Entries taken from a collection:
---

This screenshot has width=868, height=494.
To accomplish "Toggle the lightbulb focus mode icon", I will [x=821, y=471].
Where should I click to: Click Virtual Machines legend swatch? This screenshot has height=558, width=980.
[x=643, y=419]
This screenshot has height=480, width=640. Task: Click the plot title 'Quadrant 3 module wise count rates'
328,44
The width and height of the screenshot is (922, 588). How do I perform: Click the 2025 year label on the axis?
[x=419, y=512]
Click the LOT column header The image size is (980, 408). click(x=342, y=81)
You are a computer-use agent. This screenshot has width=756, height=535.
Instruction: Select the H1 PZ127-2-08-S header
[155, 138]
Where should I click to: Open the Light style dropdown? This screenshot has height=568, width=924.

---

■ **Stated task**
Change every "Where should I click to:" in the listing above to "Which spot should I click to:", keeping all other text the same.

■ **Expected answer**
This screenshot has width=868, height=494.
To accomplish "Toggle the lightbulb focus mode icon", I will [x=821, y=471].
Which spot should I click to: Click Virtual Machines legend swatch? This screenshot has height=558, width=980.
[x=643, y=419]
This screenshot has height=480, width=640. Task: Click the plot title 'Quadrant 3 module wise count rates'
328,44
The width and height of the screenshot is (922, 588). How do I perform: Click the 2025 year label on the axis?
[x=419, y=512]
Click the LOT column header The image size is (980, 408). click(x=342, y=81)
You are a computer-use agent. This screenshot has width=756, height=535.
Instruction: Select the H1 PZ127-2-08-S header
[155, 138]
Which spot should I click to: Open the Light style dropdown? This screenshot has height=568, width=924.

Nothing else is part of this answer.